→ Records drawn from a dataset
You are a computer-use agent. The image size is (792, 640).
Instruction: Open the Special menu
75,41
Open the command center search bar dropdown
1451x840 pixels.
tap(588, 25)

→ Task description
For every entry in the records above, write an exact copy.

→ Result of this task
You are a computer-use agent. The image size is (792, 640).
Instruction: Open the Special menu
75,41
Open the command center search bar dropdown
1451x840 pixels.
tap(588, 25)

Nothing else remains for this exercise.